A working pipeline is shown here.
https://github.com/ai4cloudops/Praxi-Pipeline/blob/7fac19b79ac56f41b098d5adb380a510038f3ddf/Praxi-Pipeline-xgb.py

Some useful pointers to recall

kfp_tekton~=1.5.0
https://github.com/adrien-legros/rhods-mnist/blob/main/docs/lab-instructions.md#add-a-pipeline-step
https://github.com/rh-datascience-and-edge-practice/kubeflow-examples/tree/0b3b0f837b1b7ea988e0c9242ca016dfec9f2bd6/pipelines
https://github.com/cert-manager/openshift-routes#usage

Thank you!

[Zongshun96]

It seems the AWS access key in mlpipeline-minio-artifact secret won't update automatically to reflect changes (new AWS access key and secret) in the data connection. This problem causes pods to fail with the following error.

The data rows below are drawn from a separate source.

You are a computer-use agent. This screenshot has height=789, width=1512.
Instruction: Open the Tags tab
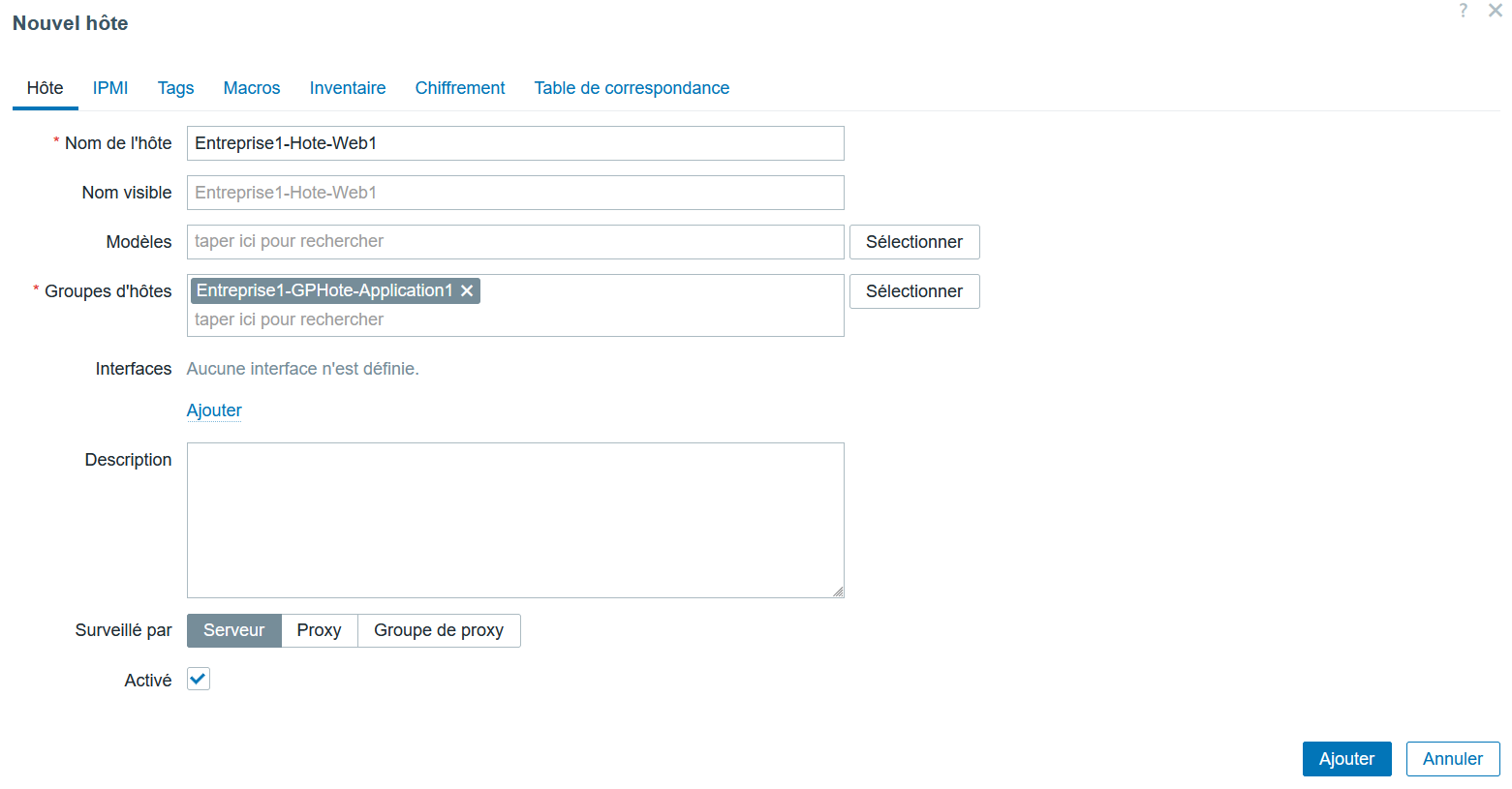175,88
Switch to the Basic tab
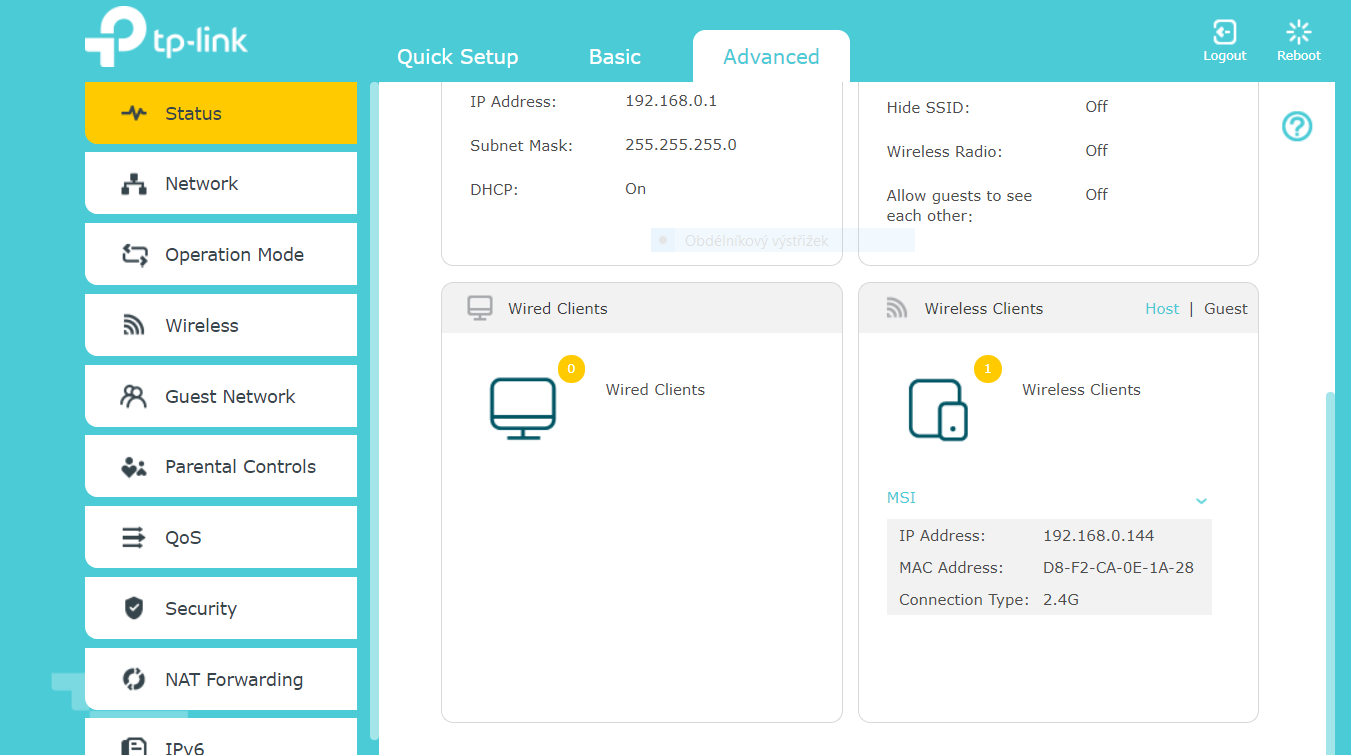Image resolution: width=1351 pixels, height=755 pixels. click(x=614, y=57)
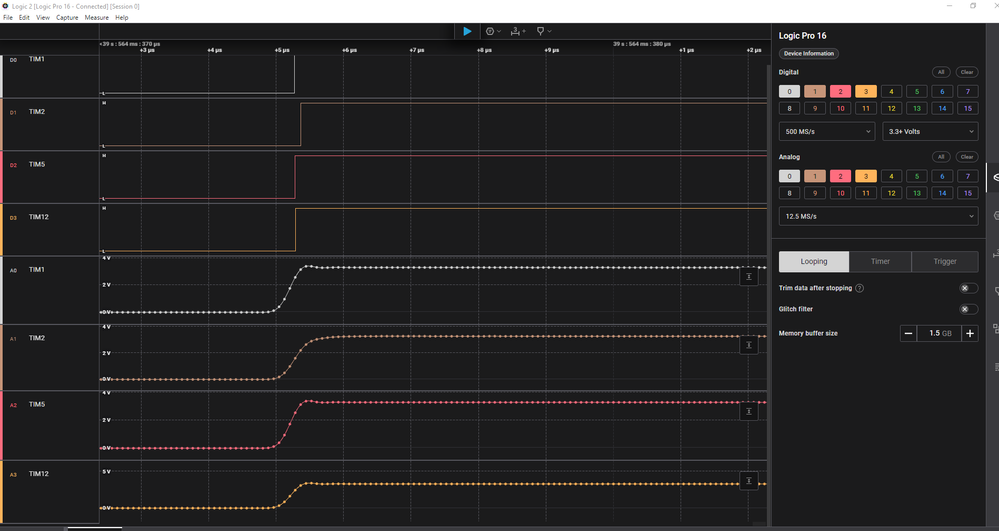Click vertical scale icon on A2 TIM5 channel

[749, 411]
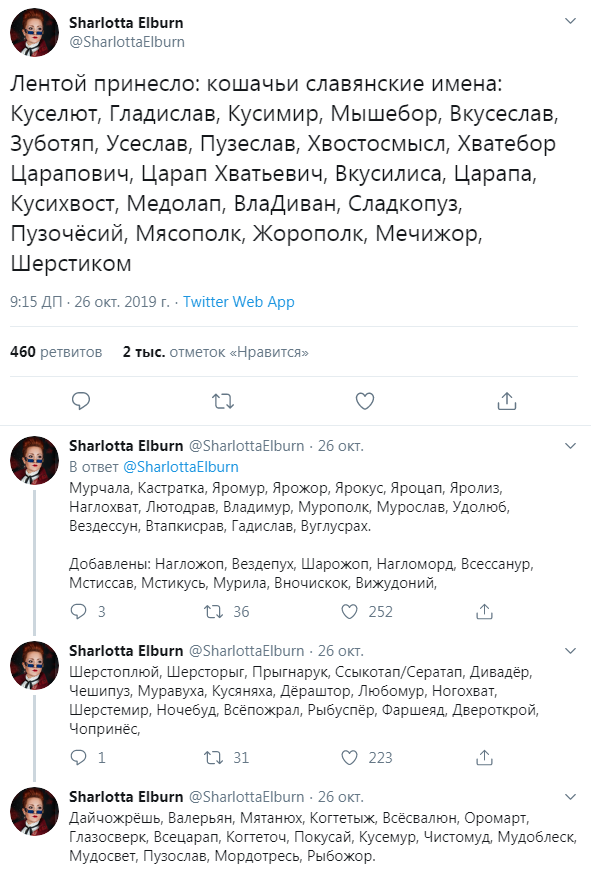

ubuntu@test-retrieving-logs:~/Praxi-Pipeline$ oc logs submitted-pipeline-4c585-generate-changesets-pod -c step-copy-artifacts
tar: Removing leading `/' from member names
/tekton/home/tep-results/args
upload failed: ./args.tgz to s3://rhods-data-connection/artifacts/submitted-pipeline-4c585/generate-changesets/args.tgz An error occurred (InvalidAccessKeyId) when calling the PutObject operation: The AWS Access Key Id you provided does not exist in our records.
tar: Removing leading `/' from member names
/tekton/home/tep-results/cs
upload failed: ./cs.tgz to s3://rhods-data-connection/artifacts/submitted-pipeline-4c585/generate-changesets/cs.tgz An error occurred (InvalidAccessKeyId) when calling the PutObject operation: The AWS Access Key Id you provided does not exist in our records.

The solution is to manully update the mlpipeline-minio-artifact secret with new AWS access key and secret. This can be done through openshift console.